* Request *
Update the lines from the line containing "Given: Click the globe timezone icon" to the line containing "Image resolution: width=1332", replacing "globe" with "world" and leaving everything else unchanged. Give only these lines.

* Provided information *

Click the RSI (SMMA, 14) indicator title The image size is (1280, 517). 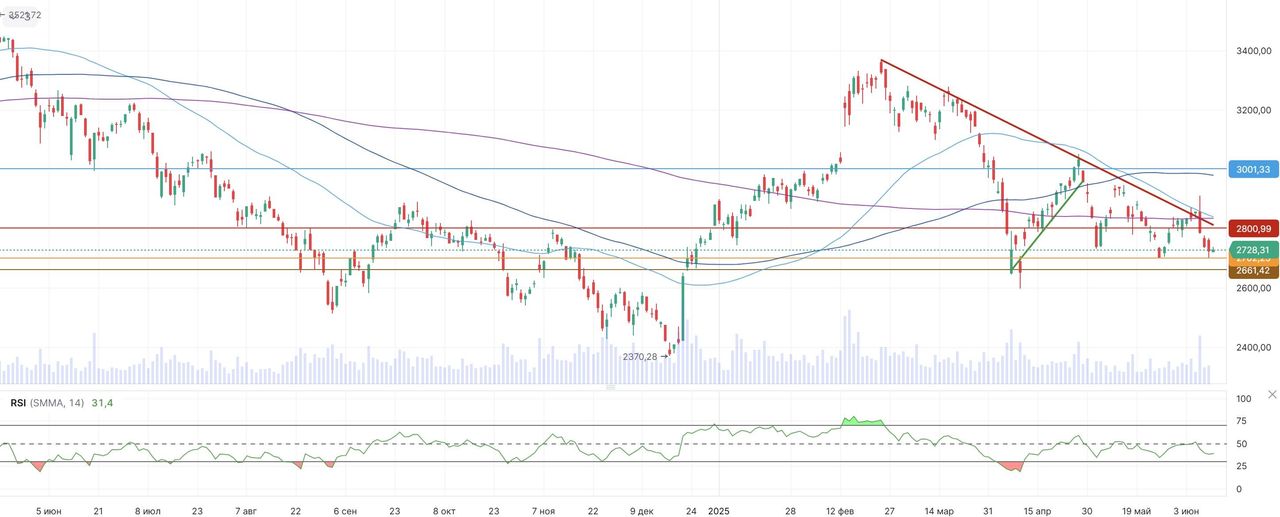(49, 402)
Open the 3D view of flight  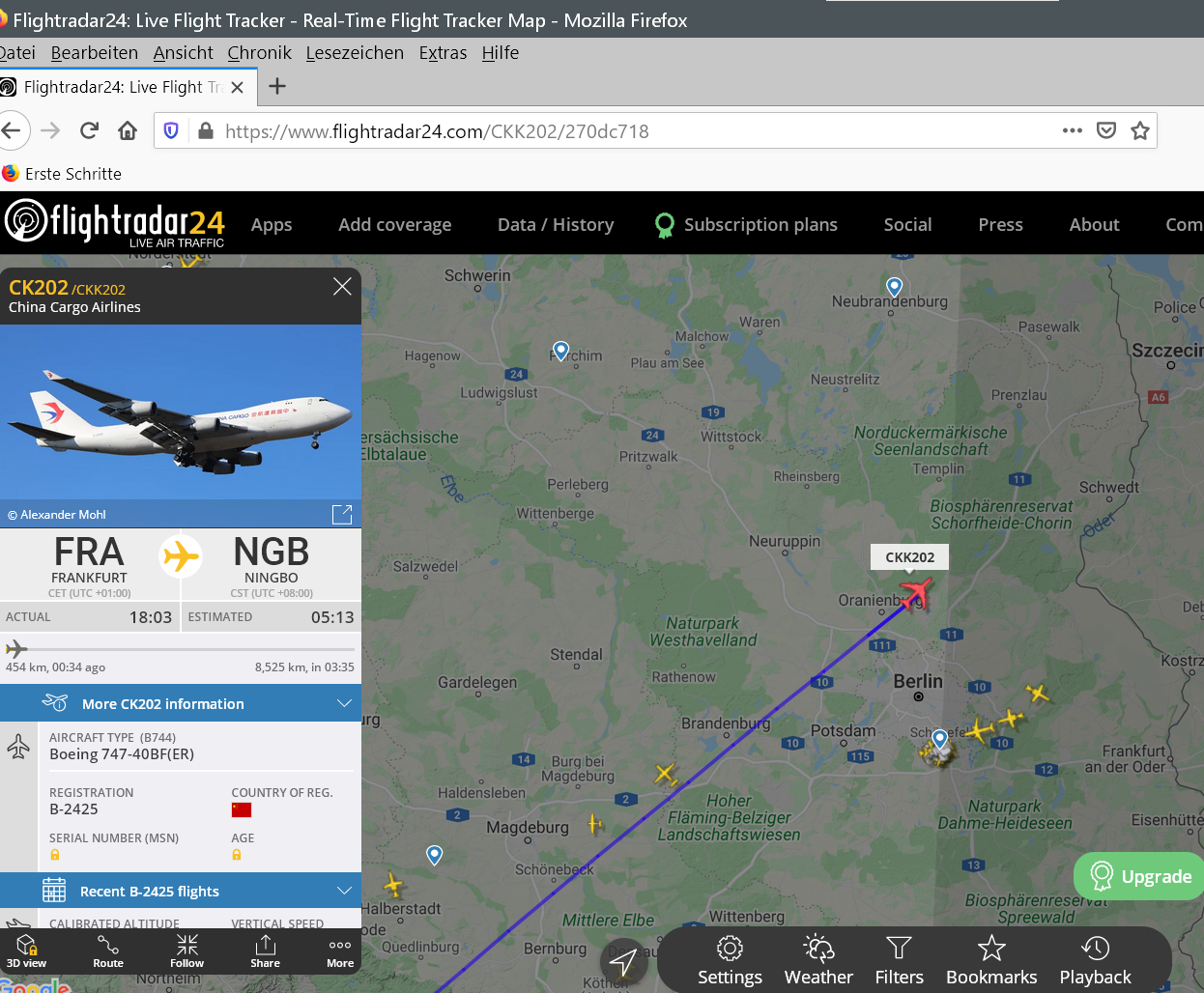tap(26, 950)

---

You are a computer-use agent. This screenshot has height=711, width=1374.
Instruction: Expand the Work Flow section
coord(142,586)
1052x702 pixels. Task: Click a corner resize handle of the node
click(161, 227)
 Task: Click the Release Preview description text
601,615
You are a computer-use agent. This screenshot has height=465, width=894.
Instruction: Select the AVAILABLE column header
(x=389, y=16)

--

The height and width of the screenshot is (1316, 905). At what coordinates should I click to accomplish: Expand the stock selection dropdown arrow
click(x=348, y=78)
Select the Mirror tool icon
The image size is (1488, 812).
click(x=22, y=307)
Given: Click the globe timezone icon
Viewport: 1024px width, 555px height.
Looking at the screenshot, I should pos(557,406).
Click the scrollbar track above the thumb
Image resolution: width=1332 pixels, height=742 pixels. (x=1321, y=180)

* Solution for this exercise *
Given: Click the world timezone icon
Viewport: 1024px width, 555px height.
Looking at the screenshot, I should pos(557,406).
Click the scrollbar track above the thumb
Image resolution: width=1332 pixels, height=742 pixels. (x=1321, y=180)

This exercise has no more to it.